Our study implies that the undertreatment of pain might be prevented in young children with the use of pain scales, such as the FPS-R and the FLACC Scale. This would have consequential impact on young children’s life, because pain experiences in early childhood may induce long-term alterations in pain sensitivity [32, 33]. Hence, our study might offer a valuable new perspective for clinicians who treat young children with RTI. Pain scales might be used as a simple tool at the primary care to explore the possible need for pain medication. However, more studies are mandatory before implementing pain scales for parental use in clinical practice.
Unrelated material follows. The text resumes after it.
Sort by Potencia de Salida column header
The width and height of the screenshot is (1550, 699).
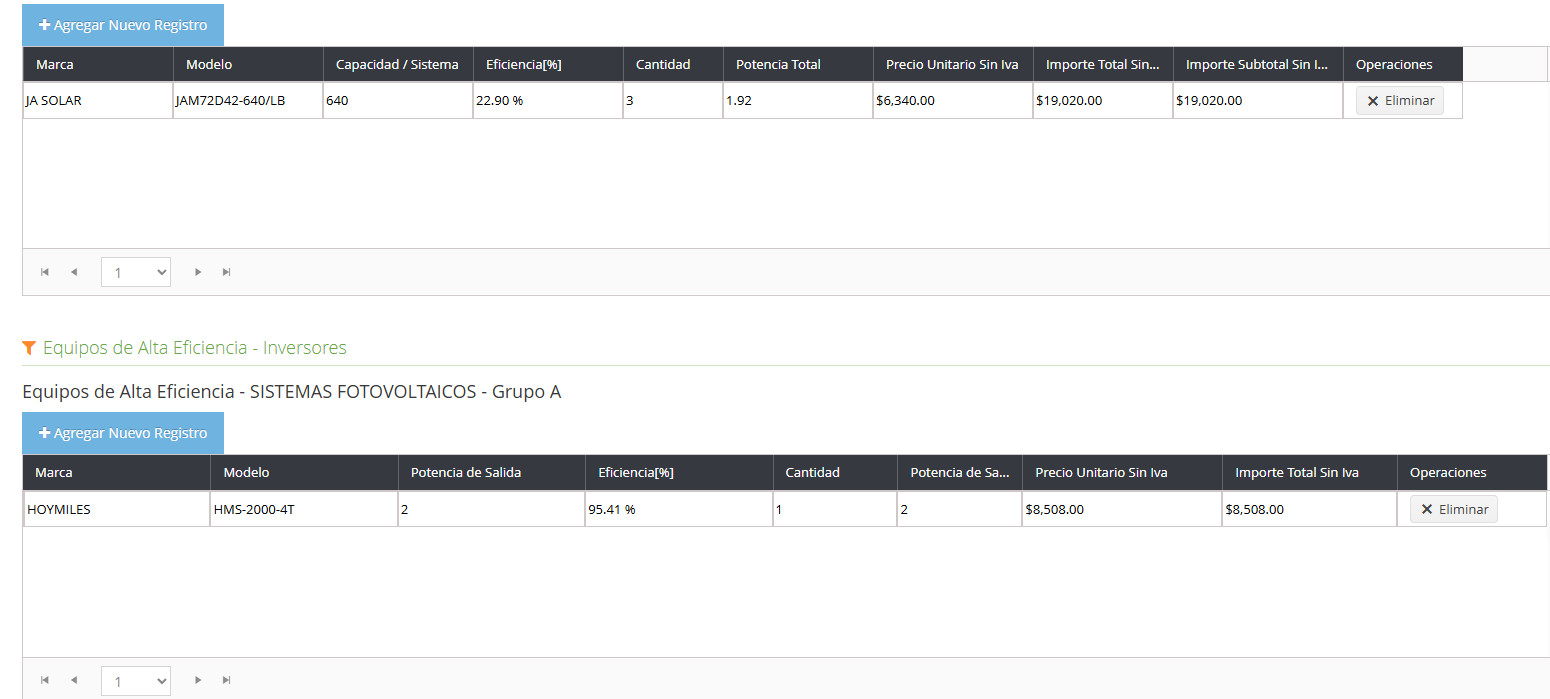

Our study is not without limitations. First, due to the tight schedule at the study visit, we explained the pain scales to the parents very briefly, leaving parents a possibility of misunderstanding of matching the child’s facial expression to the faces in the FPS-R figure, despite the instructions. On the other hand, this reflects the real life in clinical practice and was thus also a strenght. However, it may be argued that the FPS-R is a relatively coarse scale with six categories for adult observers and that they would be capable of finer distinctions, for example with a finer-grained numerical rating scale. Second, to our experience, parents considered the FLACC Scale as challenging, because they had to recall their child’s behavior in each of the five behavioral categories, possibly causing recall bias. Third, the data about parental education level or occupation is missing, which may be seen as a limitation because higher level of parental education has been shown to be associated with higher reported pain levels [4]. However, our study population came from all the postal code regions of Turku area which shows the sosioeconomic heterogeneity of the population. Nonetheless, our study has also several strenghts. First, the standardized, structured symptom questionnaire allowed us to investigate the symptoms rigorously. Second, parents were surveyed about the symptoms via interview conducted by study physician. This represents well the actual real life situation in the primary care, reflecting generalisability of our results. Third, the diagnosis of AOM is firm due to our careful diagnostics [5]. This strenghtens our findings that children with RTI seem to suffer from moderate/severe pain, regardless of the diagnosis of AOM.

Conclusions

The pain scales, such as the FPS-R and the FLACC Scale, might be more useful for parents to detect pain of young children with RTI, than the parental interview about pain. Equally important, the FPS-R and the FLACC Scale seem to indicate that the majority of children with RTI, either with or without AOM, might suffer from moderate/severe pain. Hence, we suggest that pain scales, such as the FPS-R and the FLACC Scale, might be used by parents in clinical practice. However, this is the first study to use the FPS-R and the FLACC Scale for parent observation in children with RTI. Hence, more studies are needed.